→ **TASK**:
Rescale the records between the lines holding "Click the heading" and "Viewport: 652px width, 869px height. tap(148, 315)", inclusive, by writing out only those lines again in full, requests included. Multiply each tap coordinate in the answers by 1.6, leave the viewport figures unchanged, and round to whole numbers with halves going up.

→ **DATA ROWS**:
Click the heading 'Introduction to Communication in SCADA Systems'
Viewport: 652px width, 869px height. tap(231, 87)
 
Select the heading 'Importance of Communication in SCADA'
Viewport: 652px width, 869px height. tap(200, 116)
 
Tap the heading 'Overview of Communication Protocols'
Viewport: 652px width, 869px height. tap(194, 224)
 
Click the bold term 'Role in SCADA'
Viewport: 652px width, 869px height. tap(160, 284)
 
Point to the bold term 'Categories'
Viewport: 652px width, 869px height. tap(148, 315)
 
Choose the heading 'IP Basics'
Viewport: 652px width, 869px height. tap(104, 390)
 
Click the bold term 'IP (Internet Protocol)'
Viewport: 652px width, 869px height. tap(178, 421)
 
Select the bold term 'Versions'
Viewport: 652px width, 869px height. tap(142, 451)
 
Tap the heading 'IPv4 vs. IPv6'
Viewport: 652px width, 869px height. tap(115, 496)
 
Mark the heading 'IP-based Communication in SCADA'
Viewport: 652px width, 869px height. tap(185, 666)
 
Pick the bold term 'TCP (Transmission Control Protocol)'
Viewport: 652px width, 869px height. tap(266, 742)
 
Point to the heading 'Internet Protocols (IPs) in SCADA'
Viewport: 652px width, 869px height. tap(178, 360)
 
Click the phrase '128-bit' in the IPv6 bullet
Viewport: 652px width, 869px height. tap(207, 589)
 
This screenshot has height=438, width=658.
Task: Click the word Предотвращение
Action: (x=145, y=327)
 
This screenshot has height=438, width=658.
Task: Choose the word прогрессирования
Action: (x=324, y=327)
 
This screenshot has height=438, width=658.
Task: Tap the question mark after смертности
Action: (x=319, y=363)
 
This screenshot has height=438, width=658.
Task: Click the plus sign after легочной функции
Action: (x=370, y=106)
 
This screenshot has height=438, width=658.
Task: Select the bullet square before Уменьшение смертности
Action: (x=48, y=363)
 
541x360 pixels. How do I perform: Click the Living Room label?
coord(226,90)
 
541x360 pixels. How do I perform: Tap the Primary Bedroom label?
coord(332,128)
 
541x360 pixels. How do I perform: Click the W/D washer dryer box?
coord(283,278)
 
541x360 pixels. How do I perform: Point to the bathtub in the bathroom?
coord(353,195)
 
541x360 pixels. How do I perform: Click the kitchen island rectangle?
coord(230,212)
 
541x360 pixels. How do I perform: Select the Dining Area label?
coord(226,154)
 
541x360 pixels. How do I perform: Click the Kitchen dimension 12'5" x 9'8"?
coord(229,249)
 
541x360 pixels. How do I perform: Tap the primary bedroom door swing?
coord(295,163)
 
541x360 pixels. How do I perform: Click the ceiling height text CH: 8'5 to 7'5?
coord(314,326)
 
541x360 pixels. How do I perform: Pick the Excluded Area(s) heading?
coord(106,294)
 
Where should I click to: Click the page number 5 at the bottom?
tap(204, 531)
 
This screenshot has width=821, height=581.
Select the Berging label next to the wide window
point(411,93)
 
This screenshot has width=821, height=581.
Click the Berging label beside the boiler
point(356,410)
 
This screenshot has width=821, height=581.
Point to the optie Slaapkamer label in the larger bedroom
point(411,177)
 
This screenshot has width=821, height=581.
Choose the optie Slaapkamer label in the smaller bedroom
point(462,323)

---

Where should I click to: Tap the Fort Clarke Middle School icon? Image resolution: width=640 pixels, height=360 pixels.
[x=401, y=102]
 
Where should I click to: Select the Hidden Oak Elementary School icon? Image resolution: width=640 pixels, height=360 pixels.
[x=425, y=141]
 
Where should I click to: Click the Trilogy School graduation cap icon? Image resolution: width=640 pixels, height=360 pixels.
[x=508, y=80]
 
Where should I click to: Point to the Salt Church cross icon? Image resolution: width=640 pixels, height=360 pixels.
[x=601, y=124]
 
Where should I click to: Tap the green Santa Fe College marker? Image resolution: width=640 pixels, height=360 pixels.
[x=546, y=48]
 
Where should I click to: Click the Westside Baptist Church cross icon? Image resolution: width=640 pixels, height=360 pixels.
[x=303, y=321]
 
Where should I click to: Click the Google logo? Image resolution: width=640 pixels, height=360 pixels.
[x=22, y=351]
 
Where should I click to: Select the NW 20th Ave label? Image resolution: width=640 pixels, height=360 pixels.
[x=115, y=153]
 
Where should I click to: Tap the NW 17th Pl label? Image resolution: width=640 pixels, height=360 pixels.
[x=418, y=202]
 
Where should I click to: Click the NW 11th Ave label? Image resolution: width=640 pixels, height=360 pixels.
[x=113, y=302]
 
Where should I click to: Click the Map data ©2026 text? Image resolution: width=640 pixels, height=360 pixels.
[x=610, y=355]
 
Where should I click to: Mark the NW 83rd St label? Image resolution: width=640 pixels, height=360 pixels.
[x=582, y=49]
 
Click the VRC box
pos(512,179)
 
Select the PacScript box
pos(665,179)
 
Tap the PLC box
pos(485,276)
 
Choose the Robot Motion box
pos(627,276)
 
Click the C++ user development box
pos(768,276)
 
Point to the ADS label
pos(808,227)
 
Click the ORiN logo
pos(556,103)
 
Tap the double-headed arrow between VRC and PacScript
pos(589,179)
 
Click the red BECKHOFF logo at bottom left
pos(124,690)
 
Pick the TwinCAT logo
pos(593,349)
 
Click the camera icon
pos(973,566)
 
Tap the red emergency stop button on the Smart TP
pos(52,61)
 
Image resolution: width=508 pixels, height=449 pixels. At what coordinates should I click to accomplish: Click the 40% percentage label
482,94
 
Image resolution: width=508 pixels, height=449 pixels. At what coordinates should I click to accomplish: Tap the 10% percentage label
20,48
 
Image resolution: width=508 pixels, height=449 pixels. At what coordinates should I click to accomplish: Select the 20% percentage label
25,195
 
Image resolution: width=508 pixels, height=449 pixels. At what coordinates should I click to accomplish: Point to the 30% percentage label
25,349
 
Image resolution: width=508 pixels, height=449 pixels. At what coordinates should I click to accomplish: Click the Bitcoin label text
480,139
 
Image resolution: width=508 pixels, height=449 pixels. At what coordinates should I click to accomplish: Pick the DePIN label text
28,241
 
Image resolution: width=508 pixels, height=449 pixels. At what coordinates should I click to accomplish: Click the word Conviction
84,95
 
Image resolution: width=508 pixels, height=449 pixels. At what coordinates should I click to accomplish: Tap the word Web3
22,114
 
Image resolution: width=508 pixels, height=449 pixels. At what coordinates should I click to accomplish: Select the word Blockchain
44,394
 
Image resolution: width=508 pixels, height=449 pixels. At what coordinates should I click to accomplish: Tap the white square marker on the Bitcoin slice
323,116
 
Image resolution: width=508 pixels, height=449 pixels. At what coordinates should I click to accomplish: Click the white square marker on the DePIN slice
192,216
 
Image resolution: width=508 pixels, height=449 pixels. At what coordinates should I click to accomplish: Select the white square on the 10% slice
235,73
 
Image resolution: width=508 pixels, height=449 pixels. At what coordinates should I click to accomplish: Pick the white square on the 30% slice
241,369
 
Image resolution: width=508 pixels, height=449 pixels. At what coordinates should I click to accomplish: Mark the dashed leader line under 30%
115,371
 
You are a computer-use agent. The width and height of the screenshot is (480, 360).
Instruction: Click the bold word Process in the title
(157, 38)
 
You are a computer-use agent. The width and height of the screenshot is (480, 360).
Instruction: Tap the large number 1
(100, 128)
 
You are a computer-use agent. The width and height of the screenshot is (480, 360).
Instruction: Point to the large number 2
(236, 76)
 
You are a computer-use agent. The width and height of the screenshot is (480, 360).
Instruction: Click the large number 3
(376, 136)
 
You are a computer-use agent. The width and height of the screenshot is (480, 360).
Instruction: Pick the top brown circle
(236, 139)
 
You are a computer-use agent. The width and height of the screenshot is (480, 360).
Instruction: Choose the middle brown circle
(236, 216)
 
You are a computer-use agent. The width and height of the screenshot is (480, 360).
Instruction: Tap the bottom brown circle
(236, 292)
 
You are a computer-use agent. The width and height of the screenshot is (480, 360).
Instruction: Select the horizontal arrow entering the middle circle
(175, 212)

...

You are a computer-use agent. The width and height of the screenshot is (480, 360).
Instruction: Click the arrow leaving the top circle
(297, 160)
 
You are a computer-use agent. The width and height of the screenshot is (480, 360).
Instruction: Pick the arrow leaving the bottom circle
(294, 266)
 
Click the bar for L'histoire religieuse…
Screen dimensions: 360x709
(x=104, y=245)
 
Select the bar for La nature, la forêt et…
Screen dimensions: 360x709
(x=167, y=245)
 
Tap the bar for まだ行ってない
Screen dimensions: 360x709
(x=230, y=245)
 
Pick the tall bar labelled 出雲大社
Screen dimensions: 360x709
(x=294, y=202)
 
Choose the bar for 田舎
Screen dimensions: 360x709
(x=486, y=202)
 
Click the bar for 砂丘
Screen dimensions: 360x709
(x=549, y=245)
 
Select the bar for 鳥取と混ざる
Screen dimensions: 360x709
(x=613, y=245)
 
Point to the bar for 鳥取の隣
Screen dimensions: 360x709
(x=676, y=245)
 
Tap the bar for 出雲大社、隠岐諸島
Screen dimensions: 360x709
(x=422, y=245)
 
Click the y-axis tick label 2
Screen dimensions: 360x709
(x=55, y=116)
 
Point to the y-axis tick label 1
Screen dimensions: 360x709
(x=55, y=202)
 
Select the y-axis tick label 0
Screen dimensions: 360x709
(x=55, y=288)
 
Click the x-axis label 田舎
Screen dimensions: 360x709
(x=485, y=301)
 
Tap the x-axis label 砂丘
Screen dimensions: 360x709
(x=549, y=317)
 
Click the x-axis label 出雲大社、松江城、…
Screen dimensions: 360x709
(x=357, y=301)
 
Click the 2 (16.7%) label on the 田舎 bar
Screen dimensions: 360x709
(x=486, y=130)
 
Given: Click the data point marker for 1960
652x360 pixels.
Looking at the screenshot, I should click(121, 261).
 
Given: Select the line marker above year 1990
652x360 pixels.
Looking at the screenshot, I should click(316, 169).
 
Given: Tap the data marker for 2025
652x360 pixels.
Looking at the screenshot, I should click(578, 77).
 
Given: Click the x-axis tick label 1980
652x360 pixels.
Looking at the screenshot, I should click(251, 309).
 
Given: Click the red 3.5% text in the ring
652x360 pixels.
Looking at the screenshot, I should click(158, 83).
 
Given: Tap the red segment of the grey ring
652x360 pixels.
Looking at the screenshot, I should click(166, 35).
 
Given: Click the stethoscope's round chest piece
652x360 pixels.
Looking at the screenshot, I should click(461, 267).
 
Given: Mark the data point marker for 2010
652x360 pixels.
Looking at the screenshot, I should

→ **ANSWER TO THE TASK**:
Click the heading 'Introduction to Communication in SCADA Systems'
Viewport: 652px width, 869px height. tap(370, 139)
 
Select the heading 'Importance of Communication in SCADA'
Viewport: 652px width, 869px height. tap(320, 186)
 
Tap the heading 'Overview of Communication Protocols'
Viewport: 652px width, 869px height. tap(310, 358)
 
Click the bold term 'Role in SCADA'
Viewport: 652px width, 869px height. tap(256, 454)
 
Point to the bold term 'Categories'
Viewport: 652px width, 869px height. tap(237, 504)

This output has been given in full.